そういった先生方にお願いするのは、開業する地域の競合となるクリニックをまず調べ、それらのクリニックに配備してあるレーザーの情報を揃えてください、ということです。
僕の方はそれを元に、ではどのレーザーを買うべきか選択ができます。
いくら良いレーザーであっても競合のクリニックが同じものをすでに持っている場合には、買っても結局稼動せず無駄に終わってしまうこともありますからね。
「競合」という言葉を経営ではよく使いますが、クリニックの場合は「競合しない」ことはとても重要です。競争軸を変えて独自の路線を見極めていくことで、ライバルを作らず他のクリニックとも「共存」できるからです。
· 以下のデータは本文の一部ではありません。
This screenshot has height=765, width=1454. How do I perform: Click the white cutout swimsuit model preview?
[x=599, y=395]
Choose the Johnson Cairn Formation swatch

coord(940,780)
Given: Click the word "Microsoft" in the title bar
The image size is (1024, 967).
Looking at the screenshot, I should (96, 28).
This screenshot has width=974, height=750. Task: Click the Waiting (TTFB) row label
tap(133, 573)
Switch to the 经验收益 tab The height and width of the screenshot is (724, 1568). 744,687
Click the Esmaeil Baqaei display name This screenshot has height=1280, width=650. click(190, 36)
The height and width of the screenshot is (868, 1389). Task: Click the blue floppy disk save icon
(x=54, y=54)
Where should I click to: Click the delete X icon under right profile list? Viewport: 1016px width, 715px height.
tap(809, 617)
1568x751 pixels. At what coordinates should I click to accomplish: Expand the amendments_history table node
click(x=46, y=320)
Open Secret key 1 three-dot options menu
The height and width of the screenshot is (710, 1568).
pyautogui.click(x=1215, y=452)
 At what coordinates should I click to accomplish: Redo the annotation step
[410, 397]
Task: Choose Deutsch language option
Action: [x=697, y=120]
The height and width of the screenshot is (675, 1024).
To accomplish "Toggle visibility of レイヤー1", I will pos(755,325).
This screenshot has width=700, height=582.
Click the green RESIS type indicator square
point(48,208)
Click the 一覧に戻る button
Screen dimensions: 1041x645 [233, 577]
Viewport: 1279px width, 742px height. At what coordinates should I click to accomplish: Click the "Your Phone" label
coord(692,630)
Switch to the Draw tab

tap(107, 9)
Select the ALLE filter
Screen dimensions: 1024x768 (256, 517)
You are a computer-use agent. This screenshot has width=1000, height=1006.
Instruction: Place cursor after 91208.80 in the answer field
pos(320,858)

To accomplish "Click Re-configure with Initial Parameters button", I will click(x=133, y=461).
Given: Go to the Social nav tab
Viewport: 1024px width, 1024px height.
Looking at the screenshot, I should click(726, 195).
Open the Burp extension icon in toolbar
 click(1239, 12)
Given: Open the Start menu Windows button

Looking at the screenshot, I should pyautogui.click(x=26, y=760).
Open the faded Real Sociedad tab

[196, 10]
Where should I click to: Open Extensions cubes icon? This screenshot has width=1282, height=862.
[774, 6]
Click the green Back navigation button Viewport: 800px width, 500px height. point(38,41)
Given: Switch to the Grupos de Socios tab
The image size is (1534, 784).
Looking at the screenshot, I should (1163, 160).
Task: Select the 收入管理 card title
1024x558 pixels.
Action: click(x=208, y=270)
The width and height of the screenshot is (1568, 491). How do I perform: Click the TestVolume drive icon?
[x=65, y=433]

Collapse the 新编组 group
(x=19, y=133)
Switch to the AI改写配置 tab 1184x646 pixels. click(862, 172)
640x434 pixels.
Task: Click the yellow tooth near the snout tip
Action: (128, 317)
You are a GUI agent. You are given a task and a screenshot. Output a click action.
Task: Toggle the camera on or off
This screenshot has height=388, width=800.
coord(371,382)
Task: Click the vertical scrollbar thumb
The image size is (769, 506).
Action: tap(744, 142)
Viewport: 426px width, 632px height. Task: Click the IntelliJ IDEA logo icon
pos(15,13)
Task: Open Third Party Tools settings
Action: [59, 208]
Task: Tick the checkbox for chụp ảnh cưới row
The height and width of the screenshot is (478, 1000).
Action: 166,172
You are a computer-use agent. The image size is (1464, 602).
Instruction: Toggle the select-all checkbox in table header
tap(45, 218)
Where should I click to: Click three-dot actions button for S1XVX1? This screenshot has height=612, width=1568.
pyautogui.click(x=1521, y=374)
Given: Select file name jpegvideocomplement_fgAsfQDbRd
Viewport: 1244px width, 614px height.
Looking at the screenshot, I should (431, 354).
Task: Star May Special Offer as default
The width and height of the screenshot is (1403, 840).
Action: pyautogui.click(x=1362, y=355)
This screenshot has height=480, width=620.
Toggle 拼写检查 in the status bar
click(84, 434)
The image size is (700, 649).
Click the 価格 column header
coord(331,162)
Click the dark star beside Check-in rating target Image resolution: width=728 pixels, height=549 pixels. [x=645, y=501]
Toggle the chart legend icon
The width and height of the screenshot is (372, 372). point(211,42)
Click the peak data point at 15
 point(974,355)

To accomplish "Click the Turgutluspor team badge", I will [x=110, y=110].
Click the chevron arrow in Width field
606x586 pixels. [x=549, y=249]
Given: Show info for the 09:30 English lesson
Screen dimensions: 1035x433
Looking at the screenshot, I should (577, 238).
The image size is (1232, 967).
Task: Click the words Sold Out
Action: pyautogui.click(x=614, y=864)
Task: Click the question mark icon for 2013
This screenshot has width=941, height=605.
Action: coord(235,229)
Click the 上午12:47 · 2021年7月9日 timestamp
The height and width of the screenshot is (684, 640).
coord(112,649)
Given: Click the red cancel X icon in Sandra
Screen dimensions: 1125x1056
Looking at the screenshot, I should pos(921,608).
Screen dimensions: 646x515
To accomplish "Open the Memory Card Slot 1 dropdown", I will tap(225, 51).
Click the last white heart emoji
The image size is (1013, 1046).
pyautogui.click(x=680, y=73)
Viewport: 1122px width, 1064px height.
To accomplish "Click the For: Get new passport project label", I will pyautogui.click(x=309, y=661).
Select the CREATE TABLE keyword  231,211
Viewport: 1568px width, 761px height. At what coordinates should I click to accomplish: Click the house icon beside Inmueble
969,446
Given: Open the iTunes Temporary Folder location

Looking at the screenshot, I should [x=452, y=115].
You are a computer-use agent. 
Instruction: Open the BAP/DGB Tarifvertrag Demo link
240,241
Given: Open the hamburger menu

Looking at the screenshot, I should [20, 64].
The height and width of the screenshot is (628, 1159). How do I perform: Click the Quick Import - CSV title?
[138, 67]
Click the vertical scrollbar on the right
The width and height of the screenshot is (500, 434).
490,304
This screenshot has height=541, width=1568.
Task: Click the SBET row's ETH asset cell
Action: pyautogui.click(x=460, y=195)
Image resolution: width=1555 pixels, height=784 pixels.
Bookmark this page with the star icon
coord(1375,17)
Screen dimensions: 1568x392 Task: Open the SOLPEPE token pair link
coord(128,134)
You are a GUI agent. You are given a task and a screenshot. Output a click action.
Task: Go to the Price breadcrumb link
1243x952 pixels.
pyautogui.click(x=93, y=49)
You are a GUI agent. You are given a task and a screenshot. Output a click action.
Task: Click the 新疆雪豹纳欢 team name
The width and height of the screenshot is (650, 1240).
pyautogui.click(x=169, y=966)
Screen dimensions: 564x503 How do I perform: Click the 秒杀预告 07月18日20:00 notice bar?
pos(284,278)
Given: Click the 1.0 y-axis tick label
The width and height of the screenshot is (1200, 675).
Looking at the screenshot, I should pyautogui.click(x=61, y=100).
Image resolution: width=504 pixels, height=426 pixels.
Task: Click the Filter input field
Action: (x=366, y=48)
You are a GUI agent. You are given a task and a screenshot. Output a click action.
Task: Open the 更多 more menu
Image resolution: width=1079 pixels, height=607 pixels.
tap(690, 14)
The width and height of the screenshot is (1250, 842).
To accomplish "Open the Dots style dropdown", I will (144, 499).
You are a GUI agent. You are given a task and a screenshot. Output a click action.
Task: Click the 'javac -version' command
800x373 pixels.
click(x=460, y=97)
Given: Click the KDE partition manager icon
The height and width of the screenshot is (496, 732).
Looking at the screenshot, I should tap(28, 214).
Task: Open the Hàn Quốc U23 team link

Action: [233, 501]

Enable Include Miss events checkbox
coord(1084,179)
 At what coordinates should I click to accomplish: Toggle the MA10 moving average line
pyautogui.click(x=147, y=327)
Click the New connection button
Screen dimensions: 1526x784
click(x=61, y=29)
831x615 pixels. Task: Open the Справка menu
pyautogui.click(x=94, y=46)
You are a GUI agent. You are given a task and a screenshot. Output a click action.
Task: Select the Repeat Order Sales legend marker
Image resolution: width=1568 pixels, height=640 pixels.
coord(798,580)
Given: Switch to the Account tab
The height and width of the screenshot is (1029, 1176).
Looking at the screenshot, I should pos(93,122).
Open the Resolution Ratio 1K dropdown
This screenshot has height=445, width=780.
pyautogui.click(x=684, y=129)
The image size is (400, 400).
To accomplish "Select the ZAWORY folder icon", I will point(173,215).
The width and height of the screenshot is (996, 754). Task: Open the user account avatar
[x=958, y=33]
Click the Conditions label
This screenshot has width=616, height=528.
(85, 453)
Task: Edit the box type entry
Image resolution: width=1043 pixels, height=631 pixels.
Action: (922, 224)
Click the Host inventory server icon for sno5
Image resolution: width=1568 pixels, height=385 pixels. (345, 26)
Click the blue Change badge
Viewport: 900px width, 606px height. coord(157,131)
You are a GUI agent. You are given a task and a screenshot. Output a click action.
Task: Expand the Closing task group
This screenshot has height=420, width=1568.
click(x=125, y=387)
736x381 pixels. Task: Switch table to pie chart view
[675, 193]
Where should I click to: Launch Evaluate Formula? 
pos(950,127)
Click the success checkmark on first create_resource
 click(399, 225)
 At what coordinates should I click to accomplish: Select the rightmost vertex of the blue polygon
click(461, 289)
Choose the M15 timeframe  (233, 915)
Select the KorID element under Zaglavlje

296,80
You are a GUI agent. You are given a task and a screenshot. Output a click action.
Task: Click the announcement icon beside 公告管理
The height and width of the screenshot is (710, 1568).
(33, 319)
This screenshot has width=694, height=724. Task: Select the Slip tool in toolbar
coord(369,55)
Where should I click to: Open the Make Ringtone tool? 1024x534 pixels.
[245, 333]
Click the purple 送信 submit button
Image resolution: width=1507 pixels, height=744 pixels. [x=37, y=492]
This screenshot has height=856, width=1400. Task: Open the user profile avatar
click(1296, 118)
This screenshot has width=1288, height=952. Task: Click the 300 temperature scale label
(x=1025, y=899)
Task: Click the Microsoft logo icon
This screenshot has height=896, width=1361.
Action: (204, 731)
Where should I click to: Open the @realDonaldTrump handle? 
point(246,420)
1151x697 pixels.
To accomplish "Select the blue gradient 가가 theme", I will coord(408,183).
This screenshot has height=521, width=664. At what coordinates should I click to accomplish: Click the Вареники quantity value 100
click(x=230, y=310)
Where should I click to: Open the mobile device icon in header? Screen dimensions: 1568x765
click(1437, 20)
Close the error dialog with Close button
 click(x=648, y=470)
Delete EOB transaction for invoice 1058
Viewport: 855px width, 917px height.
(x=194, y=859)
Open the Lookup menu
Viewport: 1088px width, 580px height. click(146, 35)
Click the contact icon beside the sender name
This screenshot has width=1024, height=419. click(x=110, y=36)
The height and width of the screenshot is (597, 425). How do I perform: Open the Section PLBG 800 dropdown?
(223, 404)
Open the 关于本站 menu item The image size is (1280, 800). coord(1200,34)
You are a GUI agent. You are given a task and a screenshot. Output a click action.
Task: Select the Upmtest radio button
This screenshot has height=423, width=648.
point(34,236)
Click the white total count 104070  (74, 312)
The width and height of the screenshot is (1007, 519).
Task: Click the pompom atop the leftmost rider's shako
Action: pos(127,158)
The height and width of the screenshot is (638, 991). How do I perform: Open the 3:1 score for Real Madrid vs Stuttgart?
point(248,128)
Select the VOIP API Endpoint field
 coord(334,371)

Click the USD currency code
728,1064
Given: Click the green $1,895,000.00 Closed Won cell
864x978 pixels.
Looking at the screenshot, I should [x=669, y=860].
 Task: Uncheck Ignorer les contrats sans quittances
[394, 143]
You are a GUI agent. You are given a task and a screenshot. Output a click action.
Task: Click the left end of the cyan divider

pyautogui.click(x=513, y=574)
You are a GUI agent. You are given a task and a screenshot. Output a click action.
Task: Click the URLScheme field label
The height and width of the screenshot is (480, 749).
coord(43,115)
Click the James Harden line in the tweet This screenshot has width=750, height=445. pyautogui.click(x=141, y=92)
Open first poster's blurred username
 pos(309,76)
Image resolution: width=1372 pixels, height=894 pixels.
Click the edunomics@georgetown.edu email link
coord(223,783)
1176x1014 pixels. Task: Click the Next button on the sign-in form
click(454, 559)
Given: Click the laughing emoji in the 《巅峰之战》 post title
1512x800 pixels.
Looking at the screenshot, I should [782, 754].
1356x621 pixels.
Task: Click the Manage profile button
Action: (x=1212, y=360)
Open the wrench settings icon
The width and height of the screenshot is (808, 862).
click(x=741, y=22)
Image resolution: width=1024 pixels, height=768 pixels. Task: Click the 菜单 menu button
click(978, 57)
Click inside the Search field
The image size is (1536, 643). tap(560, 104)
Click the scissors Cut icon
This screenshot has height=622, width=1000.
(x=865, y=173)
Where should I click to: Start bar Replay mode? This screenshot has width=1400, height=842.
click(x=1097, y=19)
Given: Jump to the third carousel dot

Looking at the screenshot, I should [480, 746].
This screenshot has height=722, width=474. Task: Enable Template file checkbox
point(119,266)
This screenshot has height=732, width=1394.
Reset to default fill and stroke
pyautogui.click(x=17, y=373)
「競合相手」とは対峙する敵のことですが、「共存相手」になると共に歩んでいく味方になります。医者同士でつぶし合いをしても仕方がないわけですから、むしろ
「どうしたらこの業界を盛り上げ向上が出来るのか」
ということを建設的に考える方が良いように思っています。まだまだ日本のレーザー治療は発展途上にあるのが現状ですから。
先日ある先生から頂いたメールにこんなことが書いてありました。
「地方のレーザークリニック(ばかりか東京の名前が売れているクリニックでさえ)のレーザーの中には、古くて耐用期間が過ぎても捨てられずに使われていたり、レーザーの守備範囲を明らかに超えた症状に対して使用されている現状がある」
雑誌によく取材されるクリニックでさえ、エビデンスの無いものや
「どう考えてもその機械の波長やパルス幅でその症状は改善できないだろう」
というものをあたかも治療が出来るかのように書いているところもあり、そうした記事を見つけると、これが日本のレーザー治療の現状なのかと驚くことも多々あります。
レーザー治療は日進月歩で進化していることもありますが、どうしたら日本の現状を良くしていけるのかも皆で考えていきたいですね。